The bill stipulates that no action “or legal proceedings whatsoever whether criminal, disciplinary or civil shall be instituted in any court of law or administrative tribunal . . .” to a person granted amnesty.
The proposed amnesty would be granted to members of the LDF, Lesotho Mounted Police Service, National Security Service and Lesotho Correctional Service.
It would also be granted to “any other person who is not a member of the disciplined force or services; and the government of Lesotho, its officers, agents or functionaries”.
The draft law further provides that “no action or other legal proceedings whatsoever, whether criminal, disciplinary or civil, shall be instituted in any court of law or administrative tribunal against a person,” granted amnesty.
The amnesty would be granted “for, or on account of, or in respect of, or arising from, or connected with any acts commissions or matter whatsoever done during the period 1 January 2007 to 31st December 2015”.
The amnesty is provided for acts “done or purported to have been done in the execution of duty or within the scope or course of employment and for the protection and defence of the Kingdom of Lesotho or for public safety or order, or for the prevention or suppression of mutiny or internal disorder, or done on a frolic of duty, outside the scope or course of employment in order to, including in a case of a person acting privately, cause national instability and endanger national security for political ends or motives”.
The amnesty draft law also indicates that in the case where there has already been civil, criminal or disciplinary proceedings instituted against offences covered by the bill, the courts may make any orders they deem fit.
“If any such proceedings have been instituted whether before or after the commencement of this Act, in the case of criminal or civil proceedings, the court concerned may make such an order as it may deem fit and proper in the interest of the proper administration of justice and fairness to the parties, and, in the case of disciplinary proceedings of any administrative tribunal or court martial, such proceedings shall forthwith be discontinued,” reads the draft law.
The draft law further provides that if found necessary and “satisfactory”, the Minister of Finance may make necessary compensation to aggrieved persons.
However, the proposed amnesty law has drawn the ire of the opposition, civil society and the Mahao family, who accuse the government of fomenting impunity by letting off perpetrators of a myriad of serious crimes.
Civil society organisations have argued that the alleged mutiny and murder offences were as different as chalk and cheese.

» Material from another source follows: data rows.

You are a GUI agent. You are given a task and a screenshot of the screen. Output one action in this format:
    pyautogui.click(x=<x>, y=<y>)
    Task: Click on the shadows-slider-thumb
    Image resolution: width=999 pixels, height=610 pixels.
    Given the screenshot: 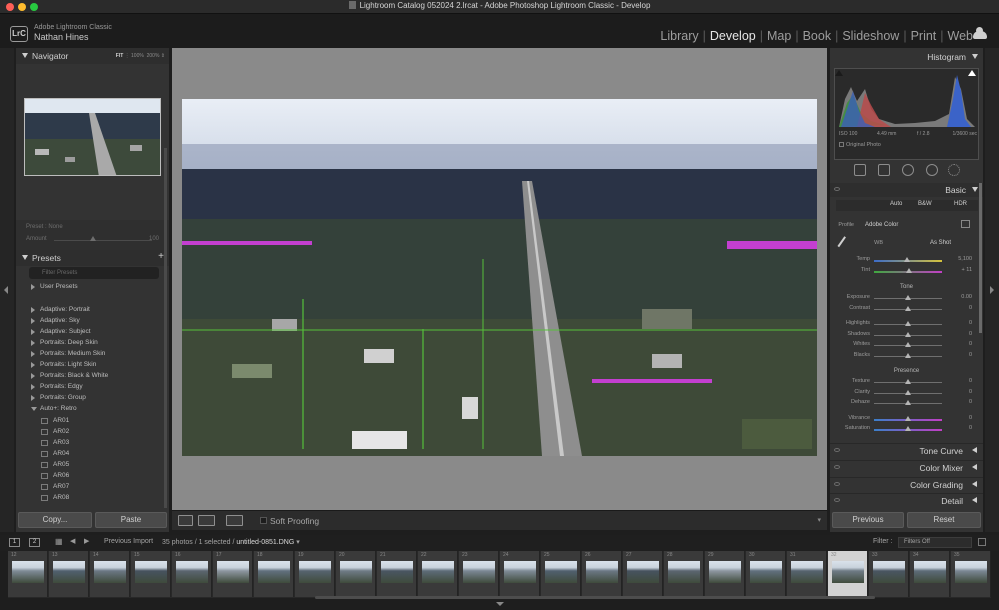 What is the action you would take?
    pyautogui.click(x=908, y=334)
    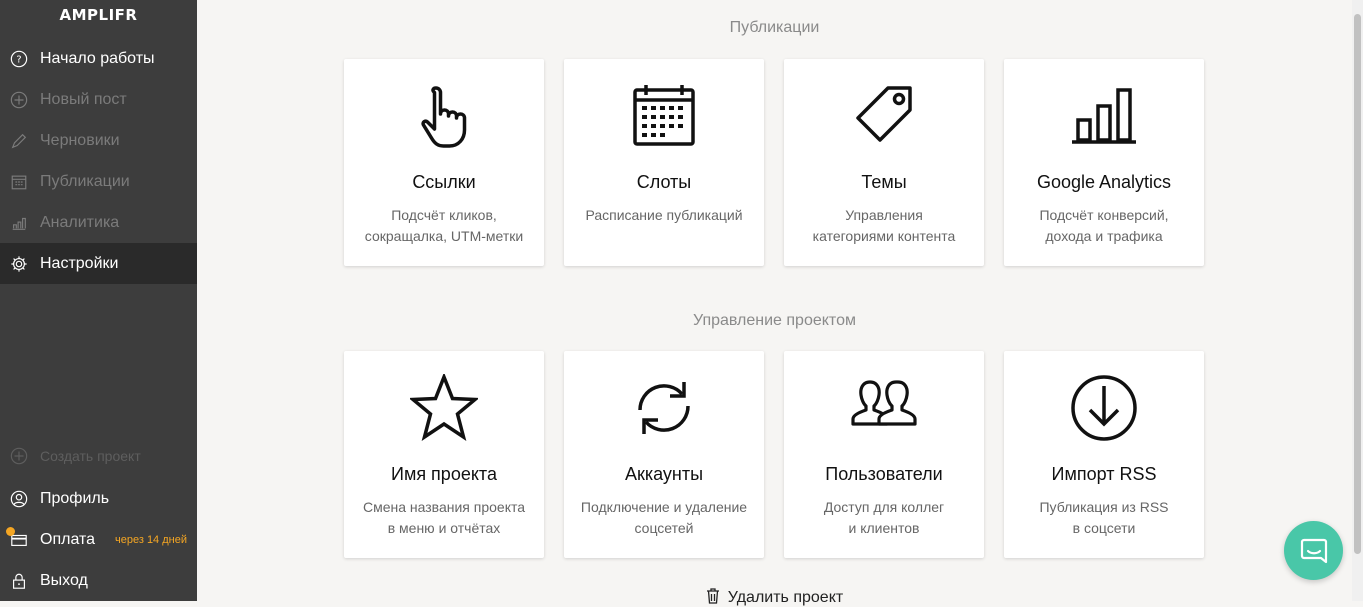 This screenshot has height=607, width=1363. Describe the element at coordinates (444, 408) in the screenshot. I see `star-icon` at that location.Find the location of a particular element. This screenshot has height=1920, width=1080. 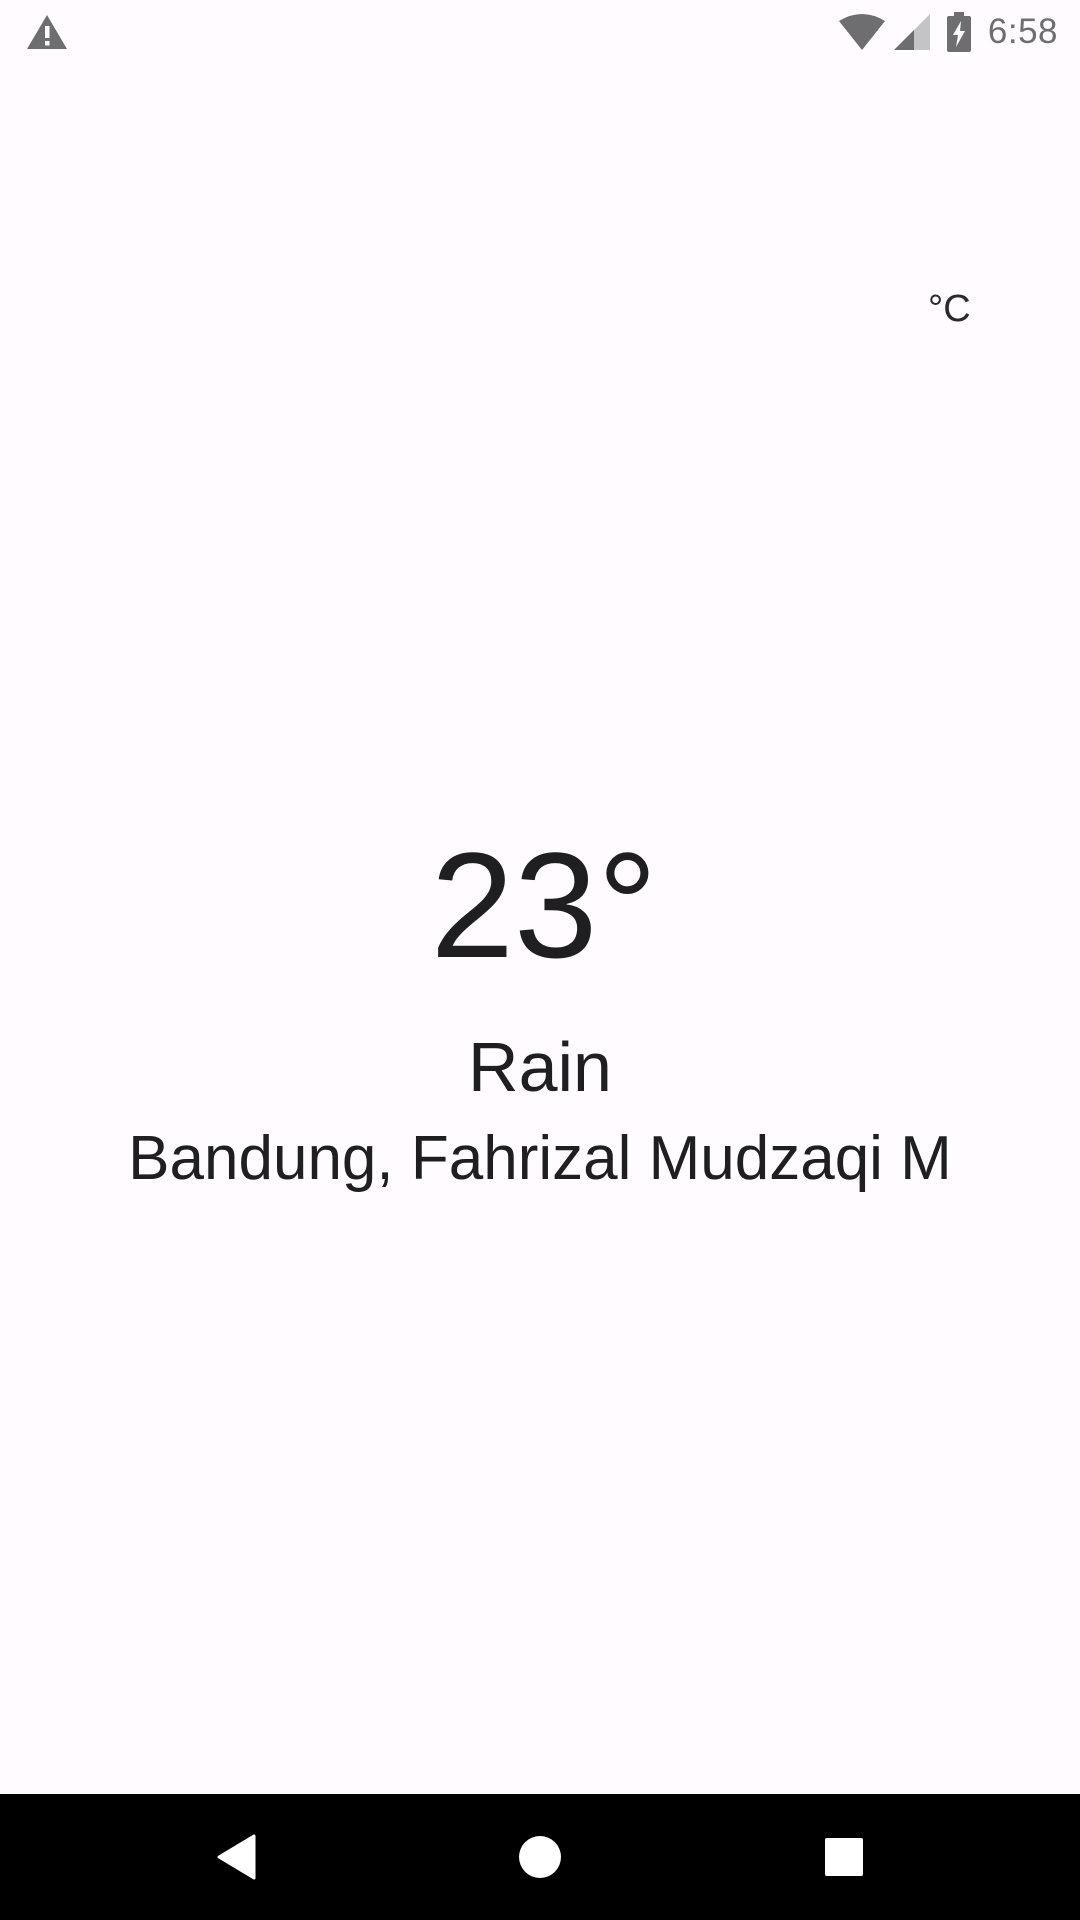

wifi-icon is located at coordinates (862, 32).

They said the alleged mutiny offence was essentially a military disciplinary issue while the allegations of murder and torture were violations of national law.

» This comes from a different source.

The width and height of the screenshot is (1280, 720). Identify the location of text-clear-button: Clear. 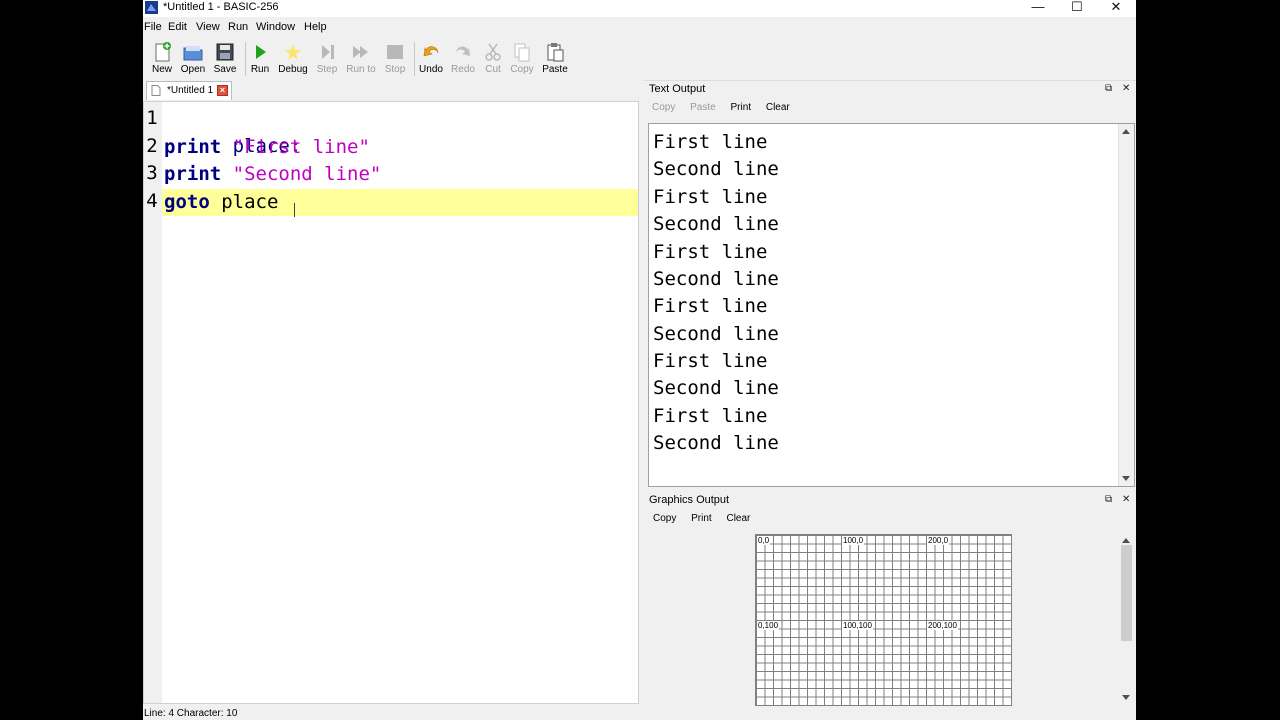
(778, 108).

The slain former army commander’s brother, Professor Nqosa Mahao also argued that amnesty was only granted to people who had been prosecuted and found guilty.

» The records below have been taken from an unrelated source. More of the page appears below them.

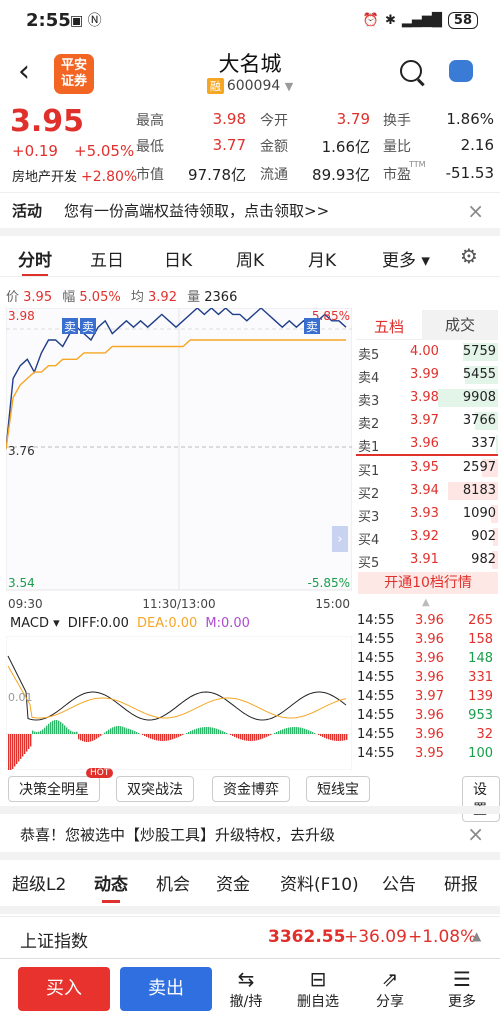  What do you see at coordinates (428, 398) in the screenshot?
I see `ask-row: 卖3 3.98 9908` at bounding box center [428, 398].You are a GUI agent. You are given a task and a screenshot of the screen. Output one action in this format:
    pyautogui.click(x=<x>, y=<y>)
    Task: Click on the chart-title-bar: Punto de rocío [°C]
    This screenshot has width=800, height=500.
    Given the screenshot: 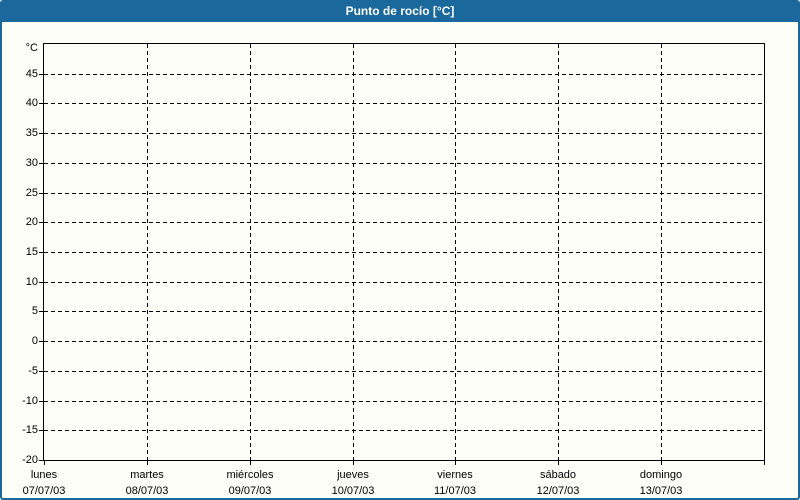 What is the action you would take?
    pyautogui.click(x=400, y=12)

“We are definitely going to challenge the general amnesty law the government is intending to enact because that would be unconstitutional,” Prof Mahao said in a previous interview with the Sunday Express.
“The prime minister is exploiting this recommendation by suggesting a general amnesty. SADC spent a lot of money to conduct its inquiry and concluded there was no evidence to prove the mutiny.”
Tefo Mapesela, who is the spokesperson of the main opposition party, All Basotho Convention, echoed the sentiment, saying they would not support a bill that “went against the spirit of reconciliation”.
“If true reconciliation is to take place in Lesotho, the people earmarked for that amnesty should first disclose the offences they committed as was the case during South Africa’s Truth and Reconciliation Commission,” he said, referring to the court-like restorative justice body assembled in South Africa after the abolition of apartheid in 1994.
“If those suspects of murder and torture don’t confess to their crimes, then the cycle of impunity will continue and we cannot be party to that. They need to admit to their actions and the motives for their crimes.”
Efforts to contact Mr Mokhosi yesterday were fruitless as his mobile phone rang unanswered.